Criticado por algunos representantes Demócratas en el Congreso de Estados Unidos por el respaldo que Franklin D. Roosevelt le otorgaba al dictador, éste se limitó a responder que «sí, es un hijo de puta pero es NUESTRO hijo de puta.» Y las cosas no cambiaron desde entonces. Cuando el 19 de Julio de 1979 el Frente Sandinista derrotó al régimen somocista, el presidente Ronald Reagan no titubeó un minuto en organizar una operación mafiosa de tráfico ilegal de drogas y armas a los efectos de poder financiar, más allá de lo que autorizaba el Congreso de Estados Unidos, a la «contra» nicaragüense.

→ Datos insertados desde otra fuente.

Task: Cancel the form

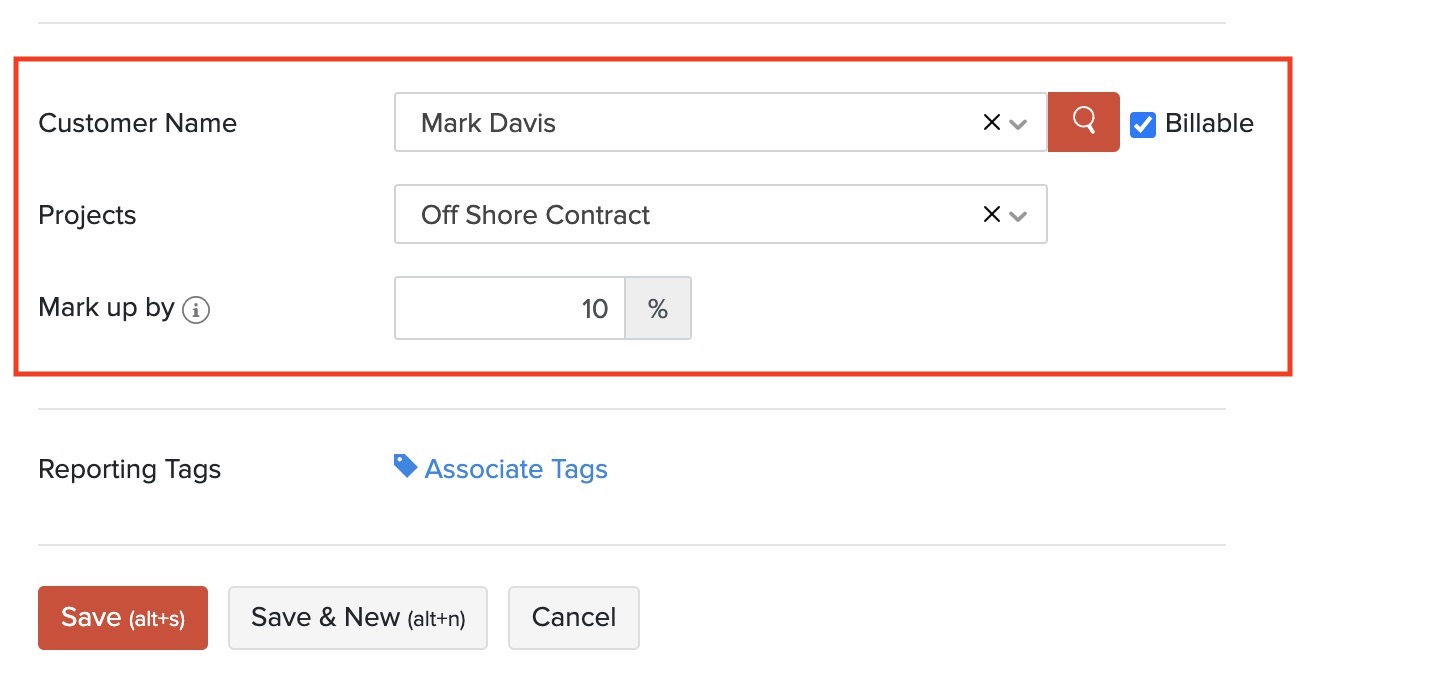Action: [x=574, y=618]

Se conoció todo esto bajo el nombre de «Operación Irán-Contras». ¿Podemos ser hoy tan ingenuos para obviar estos antecedentes, o para pensar que esas políticas intervencionistas y criminales son cosas del pasado? Un país, además, que en tiempos recientes ha planeado la construcción de un canal interoceánico –financiado por enigmáticos capitales chinos-que competiría con el de Panamá, controlado de hecho, si no de derecho, por Estados Unidos. Estos no son datos anecdóticos sino de fondo, indispensables para calibrar con precisión el marco geopolítico en que se desenvuelven los trágicos acontecimientos de Nicaragua.

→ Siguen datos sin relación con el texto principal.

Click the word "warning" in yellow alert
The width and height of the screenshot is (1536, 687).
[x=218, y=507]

Todo lo anterior no significa obviar los graves errores del gobierno de Daniel Ortega y el enorme precio pagado por un pragmatismo que si estabilizó la situación económica del país y mejoró las condiciones de vida de la población hipotecó la tradición revolucionaria del sandinismo. Pero el pacto con los enemigos siempre es volátil y transitorio. Y ante la menor muestra de debilidad del gobierno, y ante un grosero error basado en el desprecio por la opinión de la base sandinista, aquellos se lanzaron con todo su arsenal a la calle para voltear a Ortega. Trasladaron buena parte de los mercenarios que protagonizaron las «guarimbas» en Venezuela a Nicaragua y están aplicando ahora en Nicaragua la misma receta de violencia y muerte que se enseña en los manuales de la CIA. Conclusión: la caída del sandinismo debilitaría el entorno geopolítico de la brutalmente agredida Venezuela, y aumentaría las chances para la generalización de la violencia en toda la región.
Estando en el Foro de Sao Paulo que tiene lugar en La Habana pude deleitarme en la contemplación del Caribe. Allí divisé, a lo lejos un frágil botecito. Lo manejaba un robusto marinero y, en el otro extremo se encontraba una joven muchachita. El timonel parecía confundido y se esforzaba para mantener el rumbo en medio de una amenazante marejada. Y se me ocurrió pensar que esa imagen podía representar con elocuencia al proceso revolucionario, y no sólo en Nicaragua sino también en Venezuela, Bolivia, donde sea.
La revolución es como aquella niña, y el timonel es el gobierno revolucionario. Este se puede equivocar, porque no hay obra humana a salvo del error; y cometer errores que lo dejen a merced del oleaje y pongan en peligro la vida de la niña. Para colmo, no muy lejos se dibujaba la ominosa silueta de una nave de guerra de Estados Unidos, cargada de armas letales, escuadrones de la muerte y soldados mercenarios. ¿Cómo salvar a la niña? ¿Botando el timonel al mar y dejando que se hunda el bote, y con él la niña? ¿Entregándola a la turba de criminales que se agolpan, sedientos de sangre y prestos para saquear el país, robarle sus recursos y violar y luego matar a la jovencita? No veo que eso sea la solución. Más productivo sería que algunos de los otros botes que se encuentren en la zona se acerquen al que está en peligro y hagan que el desastrado timonel enderece el rumbo. Hundir al que lleva a la niña de la revolución, o entregarla al navío norteamericano difícilmente podrían ser consideradas soluciones revolucionarias.